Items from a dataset

# # # # #

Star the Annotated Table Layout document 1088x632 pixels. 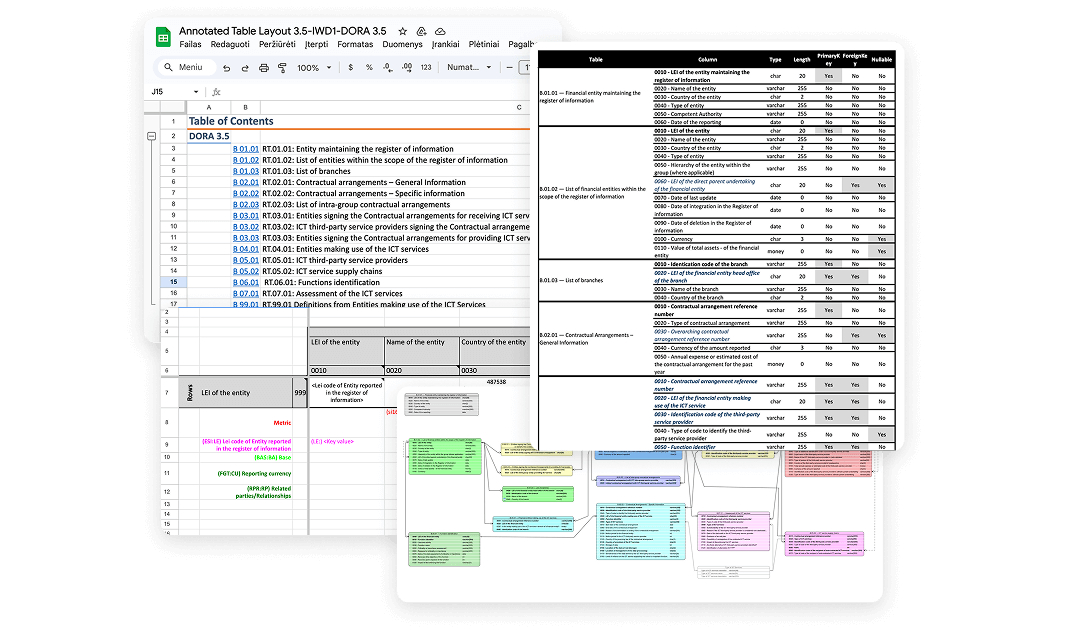[402, 31]
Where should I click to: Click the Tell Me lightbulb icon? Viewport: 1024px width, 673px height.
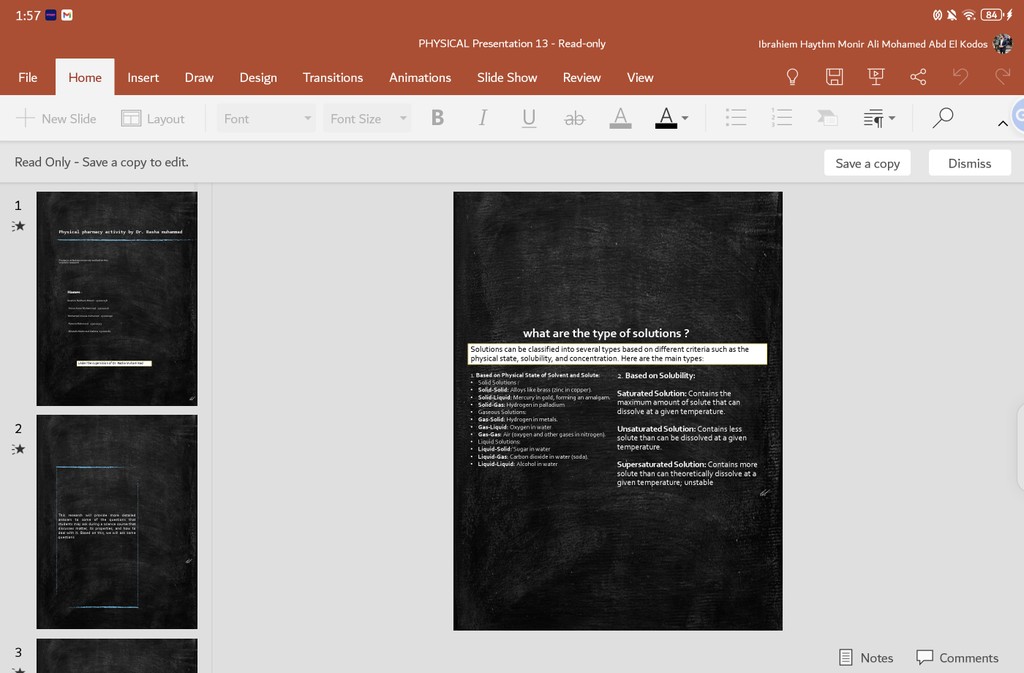click(x=792, y=77)
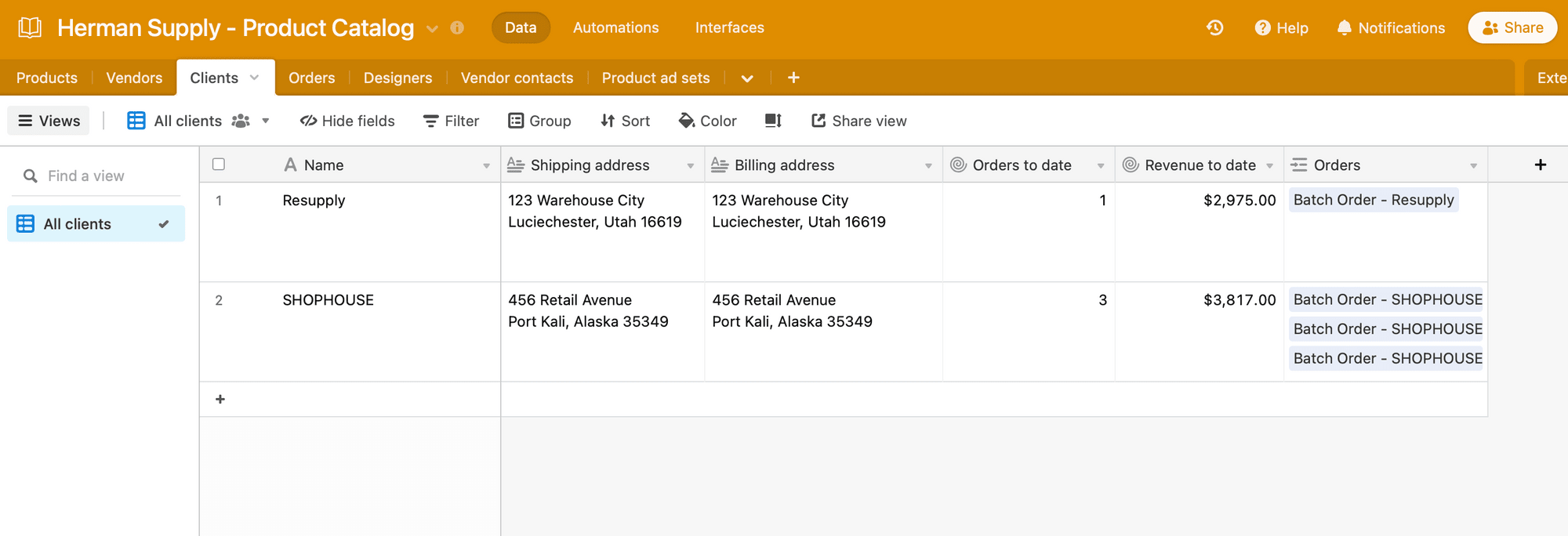
Task: Toggle the Views sidebar
Action: coord(49,121)
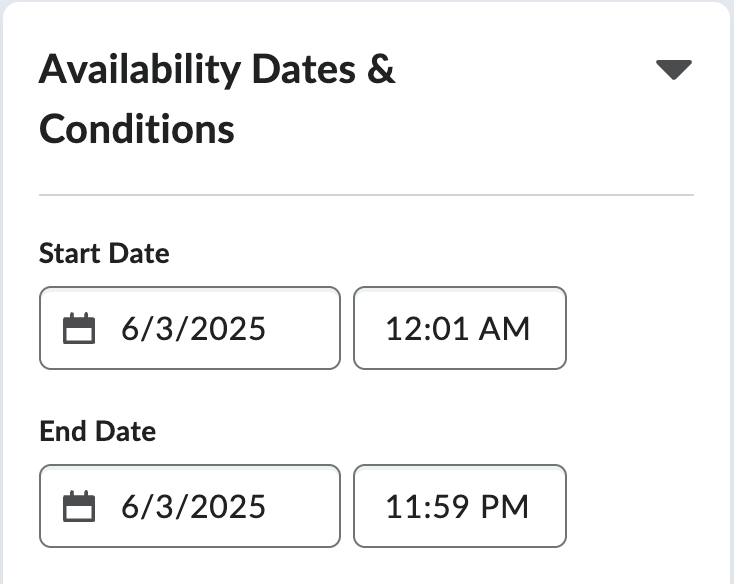Open calendar from the icon beside the start date
The height and width of the screenshot is (584, 734).
[x=79, y=328]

# # # # #

Exercise aim – In the records above, find the line that contains "Where should I", then write it out along with every line after it, exactly, through the last one. Leave the pictures out.

Solution –
Where should I click to: Click the Tell Me lightbulb icon? Viewport: 1024px width, 673px height.
click(x=792, y=77)
Task: Toggle the Views sidebar
Action: coord(49,121)
Open calendar from the icon beside the start date
The height and width of the screenshot is (584, 734).
[x=79, y=328]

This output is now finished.